Likelihood ratio test for antedependence order (categorical AD data)

Tests whether a higher-order AD model provides significantly better fit than a lower-order model for categorical longitudinal data.

Usage

test_order_cat(
  y = NULL,
  order_null = 0,
  order_alt = 1,
  blocks = NULL,
  homogeneous = TRUE,
  n_categories = NULL,
  fit_null = NULL,
  fit_alt = NULL,
  test = c("lrt", "score", "mlrt", "wald")
)

Arguments

y: Integer matrix with n_subjects rows and n_time columns. Each entry should be a category code from 1 to c. Can be NULL if both fit_null and fit_alt are provided.
order_null: Order under the null hypothesis (default 0).
order_alt: Order under the alternative hypothesis (default 1). Must be greater than order_null.
blocks: Optional integer vector of length n_subjects specifying group membership.
homogeneous: Logical.
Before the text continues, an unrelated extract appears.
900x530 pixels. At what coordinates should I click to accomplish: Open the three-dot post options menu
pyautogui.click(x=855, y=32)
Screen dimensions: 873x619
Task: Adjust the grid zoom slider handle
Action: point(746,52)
If TRUE (default), parameters are shared across all groups.
n_categories: Number of categories. If NULL, inferred from data.
fit_null: Optional pre-fitted model under null hypothesis (class "cat_fit"). If provided, y is not required for fitting under H0.
fit_alt: Optional pre-fitted model under alternative hypothesis. If provided, y is not required for fitting under H1.
test: Type of test statistic. One of "lrt" (default), "score", "mlrt", or "wald".

Value

A list of class "cat_lrt" containing:

method: Inference method used: one of "lrt", "score", "mlrt", or "wald".
lrt_stat: Likelihood ratio test statistic
df: Degrees of freedom
p_value: P-value from chi-square distribution
fit_null: Fitted model under H0
fit_alt: Fitted model under H1
order_null: Order under null
order_alt: Order under alternative
table: Summary data frame

Details

The likelihood ratio test statistic is: $$\lambda = -2[\ell_0 - \ell_1]$$ where $\ell_0$ and $\ell_1$ are the maximized log-likelihoods under the null and alternative hypotheses.

Under H0, $\lambda$ follows a chi-square distribution with degrees of freedom equal to the difference in the number of free parameters.

For testing AD(p) vs AD(p+1), the degrees of freedom are: $$df = (c-1)^2 \times c^p \times (n - p - 1)$$ where c is the number of categories and n is the number of time points.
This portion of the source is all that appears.